----- Records for processing

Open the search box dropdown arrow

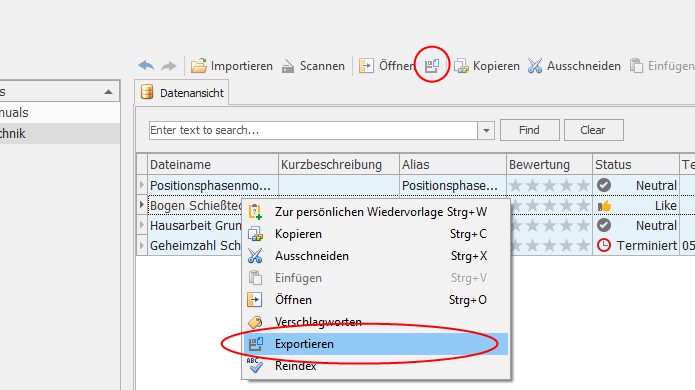coord(486,130)
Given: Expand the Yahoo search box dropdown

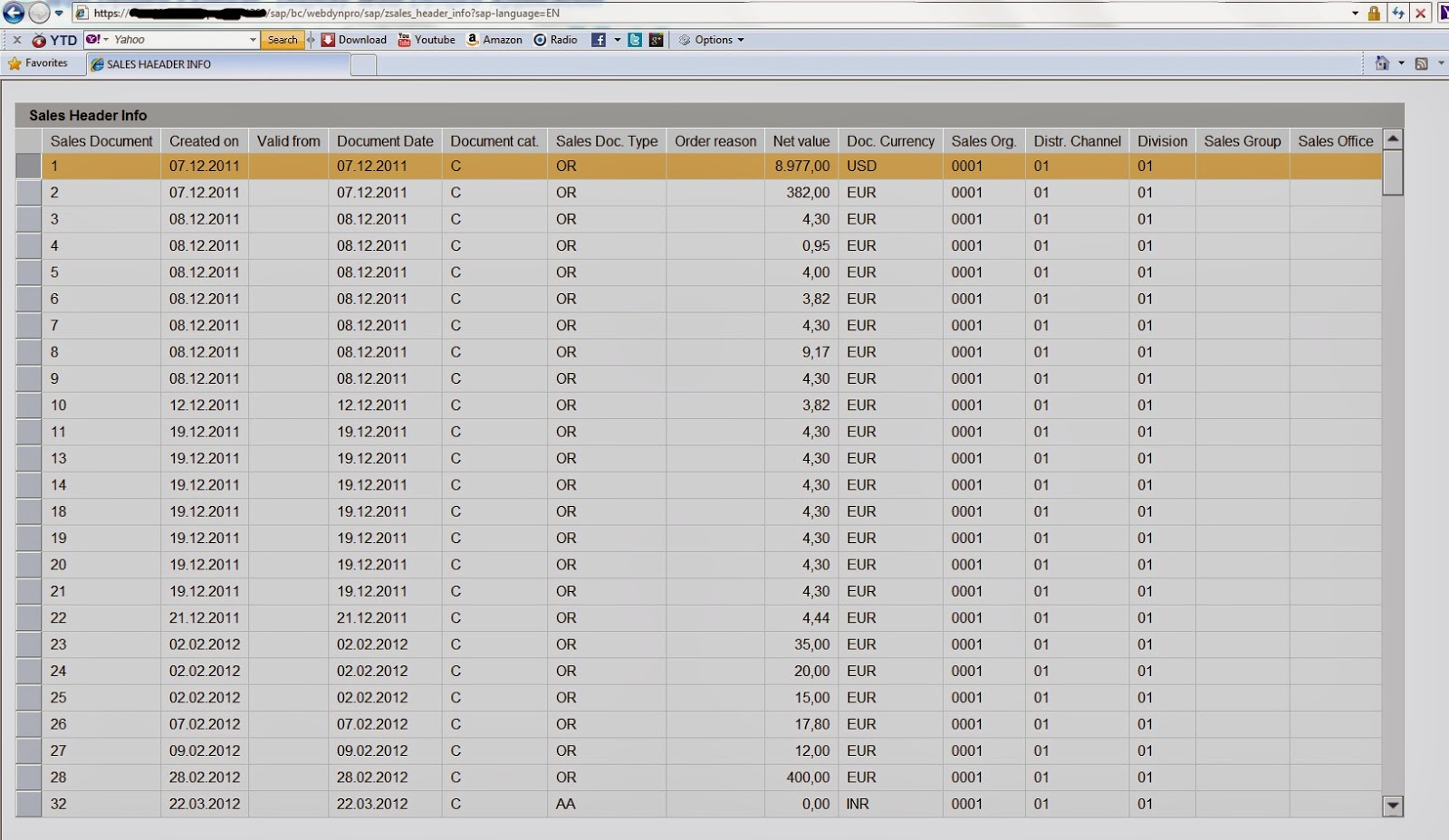Looking at the screenshot, I should pyautogui.click(x=253, y=40).
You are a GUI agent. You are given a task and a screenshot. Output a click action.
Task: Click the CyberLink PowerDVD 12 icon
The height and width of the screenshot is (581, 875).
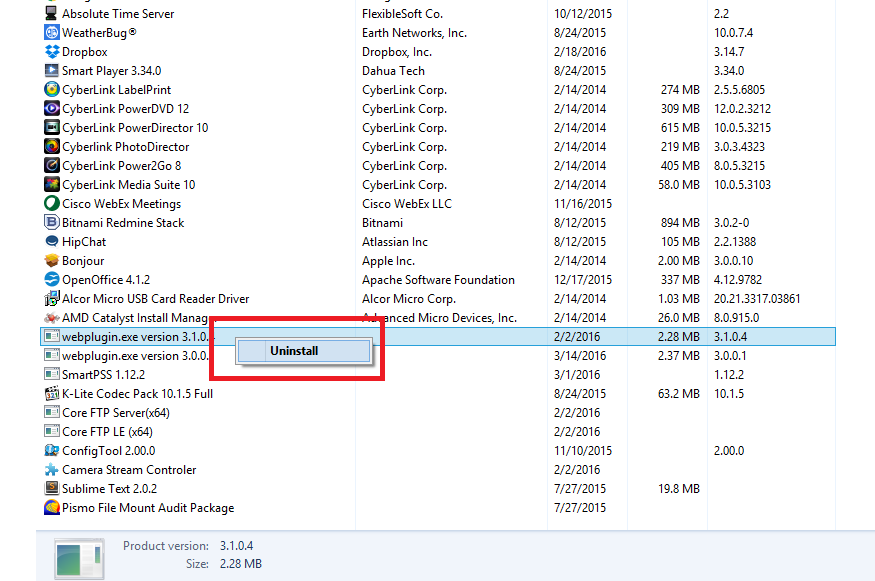click(x=51, y=109)
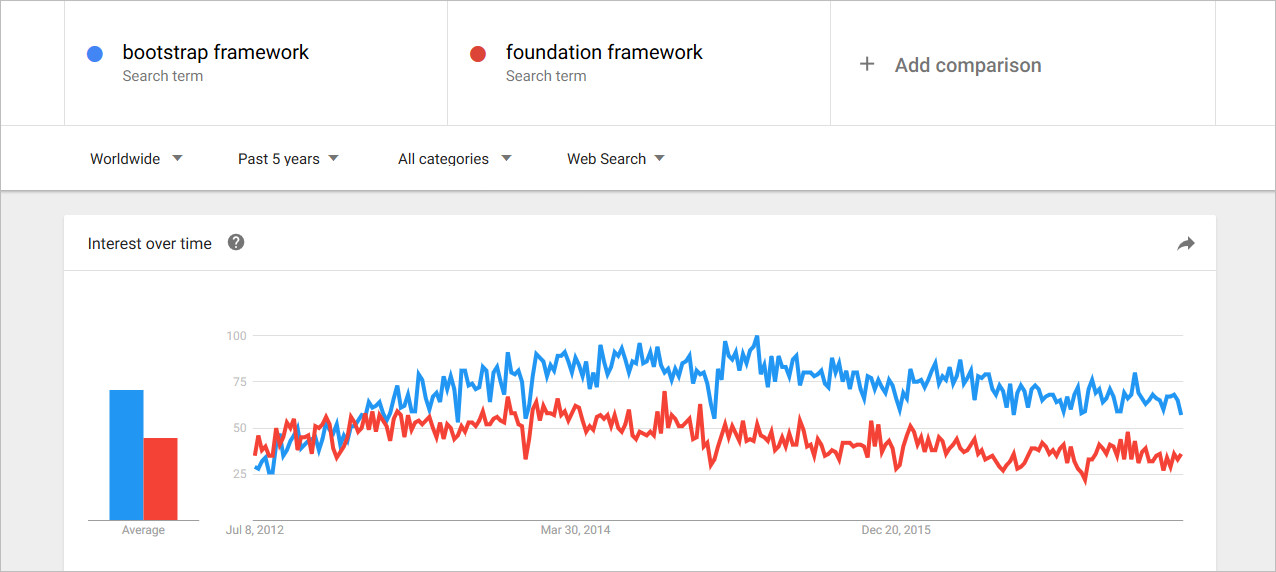Edit the bootstrap framework search term
The image size is (1276, 572).
(215, 53)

----------

▶ **To do**:
Print again, word for word, every line from the line with "You are a GUI" to the final line of the records, inclusive; skip the pictures.

▶ **The answer**:
You are a GUI agent. You are given a task and a screenshot. Output a click action.
Task: Click the CyberLink PowerDVD 12 icon
The height and width of the screenshot is (581, 875).
click(x=51, y=109)
Edit the bootstrap framework search term
The image size is (1276, 572).
(215, 53)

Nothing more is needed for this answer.